ベストカー1989年11月26日号に掲載された2代目MR2

 しかし、トヨタは当然、これを放置しておかなかった。1991年12月のマイナーチェンジで、この点を中心に改良が行われたのだ。タイヤのサイズは、フロント195/60R14→205/55R15、リア205/60R14→225/55R15へと変更され、接地性が向上。

 そのほか、フロントサスペンションのセッティングが変更され、大型スタビライザーやストラットタワーバー、15mm延長されたリアサスペンションアームおよび取り付け位置の変更、再設計されたリアサスペンションメンバーなどを採用したことにより、唐突にスピンすることもなくなった。

 またブレーキローターの大型化、ブレーキブースター強化、冷却用ダクトの追加、シフトストロークのショート化、フロントリップスポイラーの大型化、アルミホイール及びステアリングのデザイン変更が行われた。

 さらにターボグレードのGT系にはビスカス式LSDの標準装備、ビルシュタイン製ショックアブソーバーや2速がトリプルコーンシンクロとなったMTが採用された。 この時、GTグレードより20kg軽い1270㎏のGT-Sが追加されたが、このGT-Sが販売の9割を占めるほどの人気となった。

 個人的には1993年11月に2度目のマイナーチェンジで、225psから245psになったターボのGT、強いていえば、スポーツABS付きが素晴らしくよかった。昔のように、コーナー途中でいきなりスピン連発ということもなく、よく曲がるようになったからだ。もちろん、ランエボのスーパーAYCやACDには到底かなうべくもないが……。

2代目MR2のコクピット

■なんと現代にMR2が復活する!

 閑話休題。86、スープラに続くトヨタスポーツ復活第3弾、なんと現代にあの、MR2が復活する情報があるのをご存知だろうか。もちろん、ボディ形状は歴代MR2と同じミドシップスポーツカーだ。搭載されるのは、GRヤリス&GRカローラの直3、1.6Lターボエンジンで、最高出力は320ps、最大トルクは42.0kgm以上!

 背の低いスポーツカータイプであることは決定済みとのことだが、デザイン案は2つあり、エンジンフードとトランクフードを別々に設定するダブルデッキ型。もうひとつはシングルデッキ型。このシングルデッキ型は流麗なクーペデザインに近い「クーペテイスト」といってもいい。
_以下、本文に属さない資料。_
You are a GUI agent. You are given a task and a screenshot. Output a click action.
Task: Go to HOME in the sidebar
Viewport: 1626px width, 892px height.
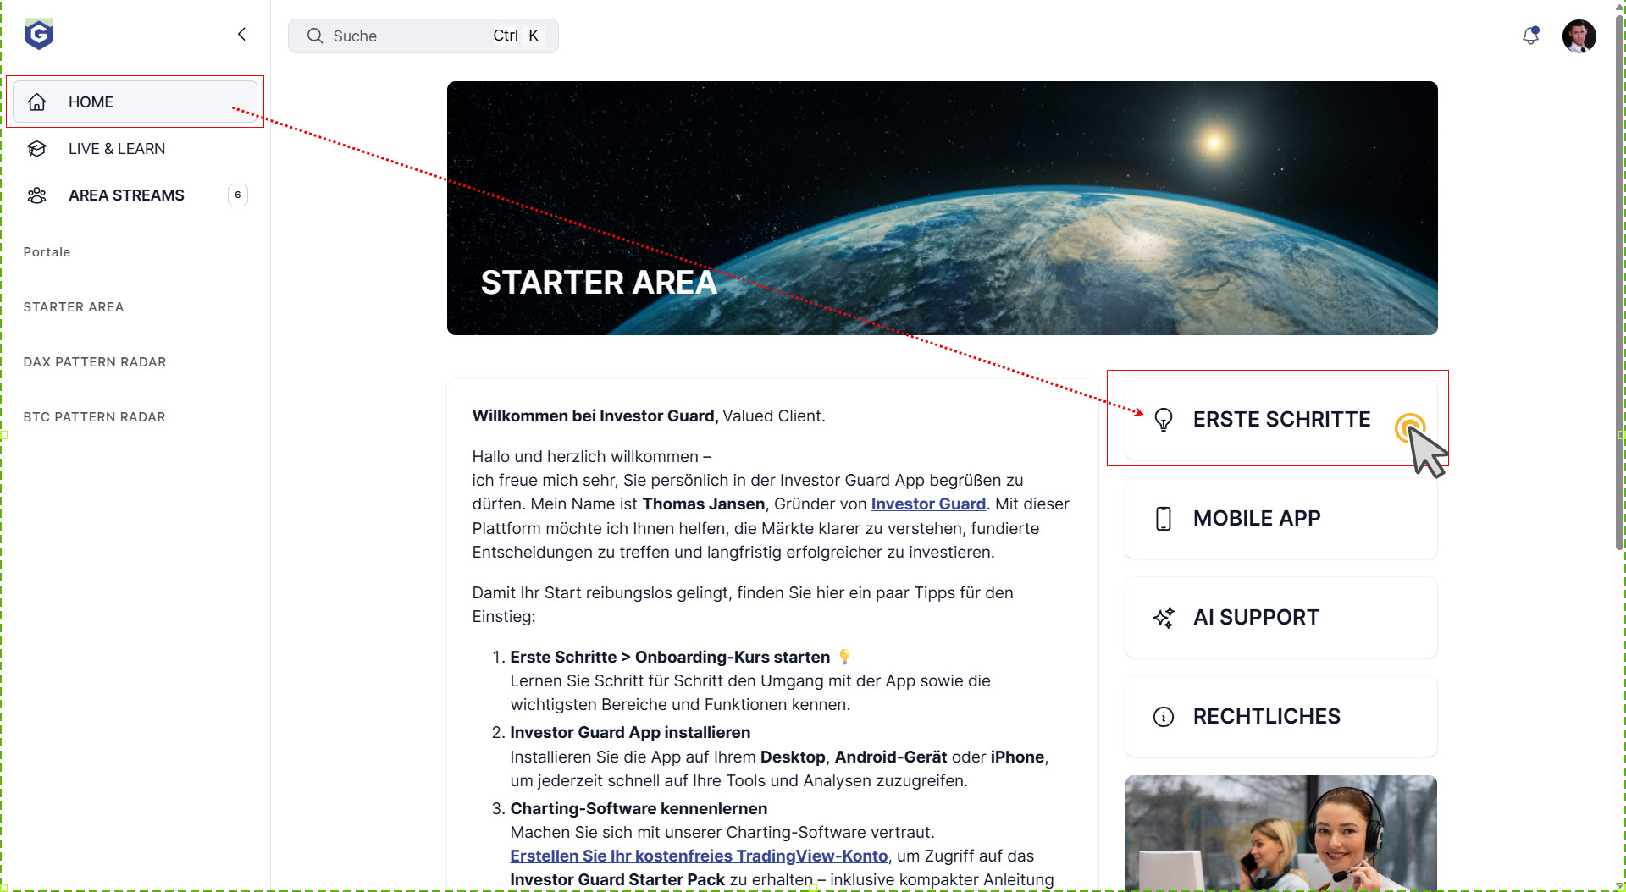coord(135,102)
 ダブルデッキ型は初代AW10/11型、2代目SW20型のMR2でも採用されていた、いわば伝統の形状。MR2の復活をアピールするならこちらを選ぶのが王道といえるが、別の案もあるというのは、そこに縛られないということか。

「意外とAピラーが立ち気味のデザイン」という情報もあるMR2後継モデル。こちらはダブルデッキ型(ベストカー編集部が作成した予想CG)

 一方、シングルデッキのクーペテイスト型はリアにトランクスペースのないフェラーリやランボルギーニなどのスーパーカーによく使われているタイプだが、現行コルベットなど、リアにトランクがあるクルマでも、ひとつのフードで両方を覆っているケースもある。両者の違いがわかりやすいのはNSXで、初代はダブルデッキ、2代目はシングルデッキとしていた。

こちらはシングルデッキのクーペテイストデザインの予想CG。低いフロントフードがミドシップであることを主張する(ベストカー編集部が作成した予想CG)

 リアセクション以外にもデザインの情報は入ってきている。情報提供者によると、フロントフードは低く、フェンダーの厚み(天地幅)も少ないが、Aピラーは意外と立ち気味。

 また、リアのエアダクトはリアフェンダーの上方に置かれていて、吸気効率を重視していることが窺えるとのこと。随所に丸味を活かした印象で、ボディサイズは意外とコンパクト(全長4400mm、全幅1850mm前後と予想)なのに、大きく見えるデザインになっているという。